If you are shopping for plastic alternatives, be aware that you will have to spend a little more money, and that some products, like metal containers, are more expensive than plastics. BPA-free plastic is used in some food packaging, but the public is not often given the choice to opt out of using BPA-free materials. Plastic is now included in the USDA organic certification, so you may have to search the web to find a company that sells all plastics.
Other Plastic Alternatives
To make your own plastic-free version of plastic food storage containers, use ceramic jugs. These containers can be useful to store fruits, vegetables, meat, or grains. They will protect your food from splashes and spills, as well as protect the food from outside elements.

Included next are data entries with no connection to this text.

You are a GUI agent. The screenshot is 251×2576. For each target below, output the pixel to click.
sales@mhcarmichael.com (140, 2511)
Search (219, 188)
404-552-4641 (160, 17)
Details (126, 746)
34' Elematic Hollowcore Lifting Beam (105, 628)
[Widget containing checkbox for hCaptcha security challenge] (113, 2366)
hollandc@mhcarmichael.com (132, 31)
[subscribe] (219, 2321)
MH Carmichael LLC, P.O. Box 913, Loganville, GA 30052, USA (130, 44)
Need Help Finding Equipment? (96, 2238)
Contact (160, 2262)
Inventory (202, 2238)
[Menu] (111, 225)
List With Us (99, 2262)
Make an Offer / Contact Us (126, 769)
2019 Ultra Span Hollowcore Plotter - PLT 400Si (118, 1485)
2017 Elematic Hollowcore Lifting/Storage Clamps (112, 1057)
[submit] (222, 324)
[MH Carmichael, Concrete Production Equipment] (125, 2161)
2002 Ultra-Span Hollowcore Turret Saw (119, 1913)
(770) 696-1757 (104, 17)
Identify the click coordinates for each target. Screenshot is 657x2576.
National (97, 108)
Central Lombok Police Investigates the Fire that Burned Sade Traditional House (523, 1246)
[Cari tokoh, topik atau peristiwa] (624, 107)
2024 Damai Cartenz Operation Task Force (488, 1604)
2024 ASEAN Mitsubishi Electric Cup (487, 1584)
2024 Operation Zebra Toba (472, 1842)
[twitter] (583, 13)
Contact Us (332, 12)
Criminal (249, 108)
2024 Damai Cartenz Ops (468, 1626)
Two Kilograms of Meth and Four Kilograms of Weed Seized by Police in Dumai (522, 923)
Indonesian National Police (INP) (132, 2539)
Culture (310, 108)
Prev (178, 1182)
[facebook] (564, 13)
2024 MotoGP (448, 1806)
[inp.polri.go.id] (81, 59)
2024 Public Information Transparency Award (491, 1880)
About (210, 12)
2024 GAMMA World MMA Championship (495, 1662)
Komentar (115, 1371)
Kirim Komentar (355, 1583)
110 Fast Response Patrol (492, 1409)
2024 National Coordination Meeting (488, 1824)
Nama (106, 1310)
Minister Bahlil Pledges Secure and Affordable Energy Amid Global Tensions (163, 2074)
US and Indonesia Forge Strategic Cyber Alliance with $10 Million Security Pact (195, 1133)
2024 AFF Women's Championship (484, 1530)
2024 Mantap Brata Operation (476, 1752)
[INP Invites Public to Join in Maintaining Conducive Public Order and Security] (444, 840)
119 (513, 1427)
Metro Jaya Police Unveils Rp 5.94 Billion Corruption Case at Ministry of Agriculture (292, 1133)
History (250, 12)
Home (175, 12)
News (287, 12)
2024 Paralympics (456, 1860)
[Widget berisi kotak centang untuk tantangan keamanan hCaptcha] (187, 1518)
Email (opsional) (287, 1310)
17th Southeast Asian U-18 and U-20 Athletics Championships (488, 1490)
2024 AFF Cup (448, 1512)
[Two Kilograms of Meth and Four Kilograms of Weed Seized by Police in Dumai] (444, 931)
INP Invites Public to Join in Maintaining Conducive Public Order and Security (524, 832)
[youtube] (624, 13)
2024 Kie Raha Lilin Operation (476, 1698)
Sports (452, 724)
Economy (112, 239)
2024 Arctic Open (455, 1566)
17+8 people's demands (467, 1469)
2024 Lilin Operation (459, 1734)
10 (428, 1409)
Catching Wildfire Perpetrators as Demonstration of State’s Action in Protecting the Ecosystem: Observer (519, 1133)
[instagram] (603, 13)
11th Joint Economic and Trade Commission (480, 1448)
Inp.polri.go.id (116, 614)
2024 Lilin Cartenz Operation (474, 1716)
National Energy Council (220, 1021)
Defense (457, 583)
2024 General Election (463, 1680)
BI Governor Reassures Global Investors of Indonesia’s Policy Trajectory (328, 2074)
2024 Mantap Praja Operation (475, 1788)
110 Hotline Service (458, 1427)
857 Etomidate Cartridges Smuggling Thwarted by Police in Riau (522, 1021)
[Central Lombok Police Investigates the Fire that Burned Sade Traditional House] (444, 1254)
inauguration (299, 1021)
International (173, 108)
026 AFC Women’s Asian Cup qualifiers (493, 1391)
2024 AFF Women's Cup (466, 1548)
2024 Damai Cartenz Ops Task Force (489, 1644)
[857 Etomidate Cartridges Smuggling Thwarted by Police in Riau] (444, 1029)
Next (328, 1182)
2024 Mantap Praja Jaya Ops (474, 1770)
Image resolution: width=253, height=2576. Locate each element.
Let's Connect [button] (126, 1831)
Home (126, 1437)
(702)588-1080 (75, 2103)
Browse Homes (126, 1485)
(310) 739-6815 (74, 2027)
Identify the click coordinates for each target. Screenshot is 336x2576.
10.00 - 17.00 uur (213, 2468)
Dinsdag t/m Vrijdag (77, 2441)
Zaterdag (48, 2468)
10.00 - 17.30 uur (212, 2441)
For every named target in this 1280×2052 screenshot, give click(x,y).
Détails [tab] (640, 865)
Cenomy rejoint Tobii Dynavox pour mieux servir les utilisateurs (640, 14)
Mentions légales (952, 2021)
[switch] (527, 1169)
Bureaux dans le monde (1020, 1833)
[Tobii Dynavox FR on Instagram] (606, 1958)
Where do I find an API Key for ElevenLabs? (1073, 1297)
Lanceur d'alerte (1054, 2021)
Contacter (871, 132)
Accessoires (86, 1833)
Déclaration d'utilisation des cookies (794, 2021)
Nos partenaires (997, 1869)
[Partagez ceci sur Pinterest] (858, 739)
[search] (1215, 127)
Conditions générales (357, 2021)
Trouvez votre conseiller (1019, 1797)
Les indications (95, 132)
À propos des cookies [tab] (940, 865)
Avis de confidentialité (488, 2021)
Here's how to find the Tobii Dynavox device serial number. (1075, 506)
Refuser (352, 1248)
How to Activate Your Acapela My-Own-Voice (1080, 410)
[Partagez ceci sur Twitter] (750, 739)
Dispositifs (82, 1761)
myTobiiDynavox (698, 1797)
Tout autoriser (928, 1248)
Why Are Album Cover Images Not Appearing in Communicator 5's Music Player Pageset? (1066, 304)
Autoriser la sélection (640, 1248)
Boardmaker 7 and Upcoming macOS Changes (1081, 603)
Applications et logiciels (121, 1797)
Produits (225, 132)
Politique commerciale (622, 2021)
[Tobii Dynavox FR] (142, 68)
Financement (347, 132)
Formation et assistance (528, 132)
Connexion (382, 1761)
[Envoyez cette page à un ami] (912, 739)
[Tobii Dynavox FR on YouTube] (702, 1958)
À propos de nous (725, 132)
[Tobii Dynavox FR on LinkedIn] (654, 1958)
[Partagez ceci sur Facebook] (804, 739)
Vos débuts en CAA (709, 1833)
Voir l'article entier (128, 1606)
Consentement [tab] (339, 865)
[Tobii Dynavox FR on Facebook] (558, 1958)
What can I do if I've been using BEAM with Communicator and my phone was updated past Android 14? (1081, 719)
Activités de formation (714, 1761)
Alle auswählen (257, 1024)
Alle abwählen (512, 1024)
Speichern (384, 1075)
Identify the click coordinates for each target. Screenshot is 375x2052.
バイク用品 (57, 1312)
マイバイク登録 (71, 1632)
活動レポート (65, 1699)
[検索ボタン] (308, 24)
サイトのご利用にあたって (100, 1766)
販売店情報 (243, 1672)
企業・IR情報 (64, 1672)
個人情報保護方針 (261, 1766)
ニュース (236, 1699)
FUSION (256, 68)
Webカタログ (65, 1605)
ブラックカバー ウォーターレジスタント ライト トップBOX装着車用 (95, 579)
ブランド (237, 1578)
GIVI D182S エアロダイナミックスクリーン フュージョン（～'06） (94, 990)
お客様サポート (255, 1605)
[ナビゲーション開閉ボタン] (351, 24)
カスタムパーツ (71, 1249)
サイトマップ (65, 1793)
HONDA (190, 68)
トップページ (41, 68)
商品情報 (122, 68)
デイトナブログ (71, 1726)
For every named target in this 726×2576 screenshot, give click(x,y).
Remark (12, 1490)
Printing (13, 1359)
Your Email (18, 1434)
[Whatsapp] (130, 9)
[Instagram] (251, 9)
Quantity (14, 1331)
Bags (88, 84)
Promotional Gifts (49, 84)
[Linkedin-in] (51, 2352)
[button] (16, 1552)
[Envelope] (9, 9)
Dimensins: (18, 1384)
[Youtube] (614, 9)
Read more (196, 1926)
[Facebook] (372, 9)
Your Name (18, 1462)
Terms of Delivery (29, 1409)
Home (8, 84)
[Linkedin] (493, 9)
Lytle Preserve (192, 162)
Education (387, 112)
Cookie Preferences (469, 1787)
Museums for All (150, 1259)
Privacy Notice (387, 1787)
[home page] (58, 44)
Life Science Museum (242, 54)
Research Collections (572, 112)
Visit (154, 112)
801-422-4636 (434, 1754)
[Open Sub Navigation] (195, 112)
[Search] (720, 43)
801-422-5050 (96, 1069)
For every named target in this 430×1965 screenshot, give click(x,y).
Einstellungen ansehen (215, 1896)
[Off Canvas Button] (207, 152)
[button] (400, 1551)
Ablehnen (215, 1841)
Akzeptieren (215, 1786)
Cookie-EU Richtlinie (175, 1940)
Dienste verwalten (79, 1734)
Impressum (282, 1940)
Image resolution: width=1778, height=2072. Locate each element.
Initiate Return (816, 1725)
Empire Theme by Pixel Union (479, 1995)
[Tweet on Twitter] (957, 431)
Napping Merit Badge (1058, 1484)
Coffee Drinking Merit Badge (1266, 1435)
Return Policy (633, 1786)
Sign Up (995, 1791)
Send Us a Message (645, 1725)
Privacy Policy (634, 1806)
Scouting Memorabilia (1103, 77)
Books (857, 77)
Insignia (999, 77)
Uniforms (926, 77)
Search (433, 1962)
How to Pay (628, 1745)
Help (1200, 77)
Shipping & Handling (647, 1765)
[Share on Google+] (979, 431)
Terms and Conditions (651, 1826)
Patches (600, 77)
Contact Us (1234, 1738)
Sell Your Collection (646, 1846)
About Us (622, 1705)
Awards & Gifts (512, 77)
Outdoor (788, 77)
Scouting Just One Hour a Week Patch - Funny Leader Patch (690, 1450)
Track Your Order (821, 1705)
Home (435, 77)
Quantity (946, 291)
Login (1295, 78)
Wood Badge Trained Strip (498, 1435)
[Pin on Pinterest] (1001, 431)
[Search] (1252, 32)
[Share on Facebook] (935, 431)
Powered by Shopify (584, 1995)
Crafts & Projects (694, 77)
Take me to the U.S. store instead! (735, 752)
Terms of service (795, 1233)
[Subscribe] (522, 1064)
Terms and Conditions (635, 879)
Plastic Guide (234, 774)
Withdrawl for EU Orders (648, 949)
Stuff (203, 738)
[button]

Metal food containers are another great alternative to plastic. You can find them in a wide variety of shapes, sizes, and colors. You can also use these containers to make reusable take-out containers that will hold the food that you have prepared.
Glass food containers can be used for storage as well as eating. They are available in a variety of sizes and shapes. This will require a little time and practice, but if you make some for gifts, you can always save the leftover glass for your own use, which is much better for the environment than plastic.
Plastic toys that are only used once, such as the popular Hello Kitty products, can be recycled in a number of ways. If you cannot get to a collection center, you can try to find a nearby shredding service that will recycle your plastic toy pieces into their paper pulp. While not necessarily tips for teaching children dental hygiene, these health habits go hand-in-hand with healthy living.
Ultimately, it can be difficult to place an emphasis on tips for teaching children dental hygiene, or aspects of health that seem to be a small details rather than an emergency. In fact, not one accident attorney or personal injury attorney is going to make a dime off of a kid who missed a flossing, and it’s not likely that any legal cases are going to go after a parent who didn’t instill tips for teaching children dental hygiene. However, these issues are worth consideration if your personal health and the health of your kids are important to you.
Nowadays, there’s a camera around every corner, and while image isn’t a very healthy priority, it does make a strong first impression. Health is somethings that lasts for a lifetime, and as you reach your peak years, you’ll likely be looking back at the great care you gave to your body to keep you healthy as well.
Schools shouldn’t have to be responsible for every aspect of your life – rather, many of these things are learned at home.